___ Given data ___

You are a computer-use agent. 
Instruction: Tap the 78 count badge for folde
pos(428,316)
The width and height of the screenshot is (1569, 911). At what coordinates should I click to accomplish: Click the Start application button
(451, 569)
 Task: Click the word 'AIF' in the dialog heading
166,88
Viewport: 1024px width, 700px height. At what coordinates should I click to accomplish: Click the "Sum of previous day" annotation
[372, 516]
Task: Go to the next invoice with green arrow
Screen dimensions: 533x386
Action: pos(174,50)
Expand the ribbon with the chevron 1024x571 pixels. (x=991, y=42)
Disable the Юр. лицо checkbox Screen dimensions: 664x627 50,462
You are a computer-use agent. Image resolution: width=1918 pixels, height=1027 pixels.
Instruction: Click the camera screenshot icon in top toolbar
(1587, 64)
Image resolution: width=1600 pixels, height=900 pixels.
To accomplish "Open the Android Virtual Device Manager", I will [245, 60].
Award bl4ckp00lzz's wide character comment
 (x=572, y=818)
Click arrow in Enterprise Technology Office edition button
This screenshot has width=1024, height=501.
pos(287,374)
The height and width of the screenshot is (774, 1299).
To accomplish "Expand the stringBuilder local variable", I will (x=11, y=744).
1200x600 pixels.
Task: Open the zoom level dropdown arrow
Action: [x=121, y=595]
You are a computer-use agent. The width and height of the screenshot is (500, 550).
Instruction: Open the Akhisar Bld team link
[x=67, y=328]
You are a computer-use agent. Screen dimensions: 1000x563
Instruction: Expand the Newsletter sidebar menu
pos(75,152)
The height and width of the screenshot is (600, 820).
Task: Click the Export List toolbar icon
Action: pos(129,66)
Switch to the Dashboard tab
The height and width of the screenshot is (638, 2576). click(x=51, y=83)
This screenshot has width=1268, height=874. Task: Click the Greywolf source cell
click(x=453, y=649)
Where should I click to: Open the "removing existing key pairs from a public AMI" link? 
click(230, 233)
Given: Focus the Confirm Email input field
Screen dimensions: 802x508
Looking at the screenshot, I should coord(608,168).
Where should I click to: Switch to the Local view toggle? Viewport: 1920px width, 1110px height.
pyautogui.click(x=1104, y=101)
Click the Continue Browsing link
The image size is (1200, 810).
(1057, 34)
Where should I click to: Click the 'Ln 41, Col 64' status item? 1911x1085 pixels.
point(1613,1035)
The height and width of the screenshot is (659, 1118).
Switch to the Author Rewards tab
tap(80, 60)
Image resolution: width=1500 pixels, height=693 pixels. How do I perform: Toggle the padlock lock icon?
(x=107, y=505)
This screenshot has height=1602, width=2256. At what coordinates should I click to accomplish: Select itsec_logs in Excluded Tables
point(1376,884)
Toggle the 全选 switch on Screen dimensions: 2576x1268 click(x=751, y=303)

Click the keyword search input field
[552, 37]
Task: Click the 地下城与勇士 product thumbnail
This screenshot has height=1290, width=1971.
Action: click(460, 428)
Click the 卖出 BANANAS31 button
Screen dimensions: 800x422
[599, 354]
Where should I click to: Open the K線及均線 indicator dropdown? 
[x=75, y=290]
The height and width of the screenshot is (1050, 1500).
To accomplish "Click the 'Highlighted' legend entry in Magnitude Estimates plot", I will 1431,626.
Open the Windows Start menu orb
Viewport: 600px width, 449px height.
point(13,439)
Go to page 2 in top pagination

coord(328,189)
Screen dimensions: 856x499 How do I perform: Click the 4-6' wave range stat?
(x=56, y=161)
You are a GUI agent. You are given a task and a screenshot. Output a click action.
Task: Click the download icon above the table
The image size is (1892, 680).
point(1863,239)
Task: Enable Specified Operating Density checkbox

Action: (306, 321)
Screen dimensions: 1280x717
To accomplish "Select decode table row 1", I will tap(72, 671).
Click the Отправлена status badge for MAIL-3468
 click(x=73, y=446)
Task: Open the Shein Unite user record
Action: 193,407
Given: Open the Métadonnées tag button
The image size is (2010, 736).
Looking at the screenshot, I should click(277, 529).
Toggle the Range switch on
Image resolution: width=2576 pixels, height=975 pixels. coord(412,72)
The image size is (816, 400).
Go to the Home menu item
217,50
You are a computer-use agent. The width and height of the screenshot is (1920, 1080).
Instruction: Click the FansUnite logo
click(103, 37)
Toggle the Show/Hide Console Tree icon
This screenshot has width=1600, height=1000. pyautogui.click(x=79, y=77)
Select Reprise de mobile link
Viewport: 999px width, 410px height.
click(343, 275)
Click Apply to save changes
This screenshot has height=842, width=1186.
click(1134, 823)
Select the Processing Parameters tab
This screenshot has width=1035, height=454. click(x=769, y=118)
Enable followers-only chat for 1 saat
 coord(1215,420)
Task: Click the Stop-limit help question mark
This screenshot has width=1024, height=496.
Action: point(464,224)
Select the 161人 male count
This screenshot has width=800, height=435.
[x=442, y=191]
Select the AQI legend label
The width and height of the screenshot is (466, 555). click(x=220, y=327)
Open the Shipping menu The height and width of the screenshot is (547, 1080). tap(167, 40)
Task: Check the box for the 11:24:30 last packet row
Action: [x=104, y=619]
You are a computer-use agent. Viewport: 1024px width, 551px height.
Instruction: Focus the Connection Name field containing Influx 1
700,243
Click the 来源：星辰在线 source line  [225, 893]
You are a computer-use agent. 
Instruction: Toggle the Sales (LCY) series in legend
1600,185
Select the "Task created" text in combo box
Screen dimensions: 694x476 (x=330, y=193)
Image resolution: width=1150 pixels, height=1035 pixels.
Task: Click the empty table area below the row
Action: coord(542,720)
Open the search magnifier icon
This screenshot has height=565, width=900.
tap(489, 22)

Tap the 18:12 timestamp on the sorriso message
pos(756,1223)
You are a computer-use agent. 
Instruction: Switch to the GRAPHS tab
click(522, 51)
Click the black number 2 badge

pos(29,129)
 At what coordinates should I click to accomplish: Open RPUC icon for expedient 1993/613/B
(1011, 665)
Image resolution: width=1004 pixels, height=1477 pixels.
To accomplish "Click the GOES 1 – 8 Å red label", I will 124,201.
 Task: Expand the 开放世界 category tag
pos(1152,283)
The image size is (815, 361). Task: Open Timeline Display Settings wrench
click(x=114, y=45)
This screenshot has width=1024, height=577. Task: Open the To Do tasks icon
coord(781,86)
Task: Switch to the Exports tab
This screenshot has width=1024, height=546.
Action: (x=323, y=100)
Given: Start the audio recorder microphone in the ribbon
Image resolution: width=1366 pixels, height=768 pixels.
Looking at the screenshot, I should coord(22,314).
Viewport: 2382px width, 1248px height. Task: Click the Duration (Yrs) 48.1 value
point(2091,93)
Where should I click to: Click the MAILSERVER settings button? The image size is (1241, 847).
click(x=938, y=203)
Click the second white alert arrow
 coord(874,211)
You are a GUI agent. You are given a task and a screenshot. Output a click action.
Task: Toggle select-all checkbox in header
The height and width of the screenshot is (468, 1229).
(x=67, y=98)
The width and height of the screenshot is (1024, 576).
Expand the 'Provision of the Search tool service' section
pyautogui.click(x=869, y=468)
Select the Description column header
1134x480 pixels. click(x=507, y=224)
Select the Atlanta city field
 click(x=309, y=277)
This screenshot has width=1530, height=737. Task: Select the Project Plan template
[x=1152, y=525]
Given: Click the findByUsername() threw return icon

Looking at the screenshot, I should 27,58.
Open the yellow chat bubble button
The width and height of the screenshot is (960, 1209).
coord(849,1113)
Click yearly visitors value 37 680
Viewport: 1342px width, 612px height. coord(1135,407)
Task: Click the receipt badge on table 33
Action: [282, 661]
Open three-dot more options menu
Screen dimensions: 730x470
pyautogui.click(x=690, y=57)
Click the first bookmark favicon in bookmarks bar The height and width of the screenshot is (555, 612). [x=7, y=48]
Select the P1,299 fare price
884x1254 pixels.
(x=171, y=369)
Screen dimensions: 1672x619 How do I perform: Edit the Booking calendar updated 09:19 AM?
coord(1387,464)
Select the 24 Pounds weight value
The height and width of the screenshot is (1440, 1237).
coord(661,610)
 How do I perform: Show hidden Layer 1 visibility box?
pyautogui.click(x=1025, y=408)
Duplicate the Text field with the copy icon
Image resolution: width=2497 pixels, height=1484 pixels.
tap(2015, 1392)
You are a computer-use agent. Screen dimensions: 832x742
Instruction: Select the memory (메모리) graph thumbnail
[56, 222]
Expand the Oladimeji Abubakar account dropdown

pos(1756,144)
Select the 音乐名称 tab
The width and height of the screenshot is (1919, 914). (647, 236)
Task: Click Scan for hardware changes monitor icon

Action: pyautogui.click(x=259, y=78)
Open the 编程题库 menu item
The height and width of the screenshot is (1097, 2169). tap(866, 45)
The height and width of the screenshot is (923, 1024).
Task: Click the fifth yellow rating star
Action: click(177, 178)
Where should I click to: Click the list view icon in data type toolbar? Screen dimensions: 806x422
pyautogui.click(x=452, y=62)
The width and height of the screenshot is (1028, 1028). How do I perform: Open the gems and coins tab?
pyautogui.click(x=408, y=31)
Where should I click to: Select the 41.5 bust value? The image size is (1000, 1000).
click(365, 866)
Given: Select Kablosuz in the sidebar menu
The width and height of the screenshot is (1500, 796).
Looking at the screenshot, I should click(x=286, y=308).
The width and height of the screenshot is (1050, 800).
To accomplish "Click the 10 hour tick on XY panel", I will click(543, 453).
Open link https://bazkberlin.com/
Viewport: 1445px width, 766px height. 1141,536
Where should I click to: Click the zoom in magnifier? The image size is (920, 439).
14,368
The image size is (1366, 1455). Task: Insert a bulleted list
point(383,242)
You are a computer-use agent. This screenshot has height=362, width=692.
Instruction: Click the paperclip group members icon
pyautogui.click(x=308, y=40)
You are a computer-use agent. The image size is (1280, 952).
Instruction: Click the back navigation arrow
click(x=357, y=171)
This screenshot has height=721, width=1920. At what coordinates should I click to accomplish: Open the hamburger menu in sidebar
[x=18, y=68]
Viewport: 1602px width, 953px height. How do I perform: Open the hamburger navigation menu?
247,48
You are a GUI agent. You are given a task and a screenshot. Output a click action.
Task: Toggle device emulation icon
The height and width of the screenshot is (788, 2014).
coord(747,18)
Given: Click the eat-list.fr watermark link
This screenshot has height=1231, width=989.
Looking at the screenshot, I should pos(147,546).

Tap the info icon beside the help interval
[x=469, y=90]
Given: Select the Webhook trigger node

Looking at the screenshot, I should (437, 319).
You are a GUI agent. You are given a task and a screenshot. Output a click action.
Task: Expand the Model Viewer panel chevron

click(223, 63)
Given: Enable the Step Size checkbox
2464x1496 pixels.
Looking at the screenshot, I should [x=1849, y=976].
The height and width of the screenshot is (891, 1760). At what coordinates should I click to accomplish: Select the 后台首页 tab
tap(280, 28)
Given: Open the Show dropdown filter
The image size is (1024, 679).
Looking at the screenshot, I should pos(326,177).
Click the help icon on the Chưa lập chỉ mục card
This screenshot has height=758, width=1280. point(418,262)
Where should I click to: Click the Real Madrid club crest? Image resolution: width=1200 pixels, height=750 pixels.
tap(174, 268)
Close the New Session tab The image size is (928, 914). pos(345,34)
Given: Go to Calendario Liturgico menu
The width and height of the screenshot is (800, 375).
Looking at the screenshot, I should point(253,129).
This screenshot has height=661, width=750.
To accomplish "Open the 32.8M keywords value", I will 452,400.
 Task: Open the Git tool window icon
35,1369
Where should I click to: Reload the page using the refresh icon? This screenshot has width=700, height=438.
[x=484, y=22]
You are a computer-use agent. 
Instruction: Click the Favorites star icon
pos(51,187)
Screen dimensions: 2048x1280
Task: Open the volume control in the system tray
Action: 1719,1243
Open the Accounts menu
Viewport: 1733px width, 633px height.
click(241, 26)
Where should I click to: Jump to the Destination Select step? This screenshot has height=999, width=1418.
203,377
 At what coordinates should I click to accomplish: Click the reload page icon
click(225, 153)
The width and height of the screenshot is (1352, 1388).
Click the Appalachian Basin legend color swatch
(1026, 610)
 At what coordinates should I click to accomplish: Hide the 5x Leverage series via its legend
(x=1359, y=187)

___

* [Exercise objective]
List the lines from the line containing "Click yearly visitors value 37 680" through the line containing "(x=171, y=369)", both included, as a numbered list, leaving out any blank lines.

* [Correct result]
1. Click yearly visitors value 37 680
2. Viewport: 1342px width, 612px height. coord(1135,407)
3. Task: Click the receipt badge on table 33
4. Action: [282, 661]
5. Open three-dot more options menu
6. Screen dimensions: 730x470
7. pyautogui.click(x=690, y=57)
8. Click the first bookmark favicon in bookmarks bar The height and width of the screenshot is (555, 612). [x=7, y=48]
9. Select the P1,299 fare price
10. 884x1254 pixels.
11. (x=171, y=369)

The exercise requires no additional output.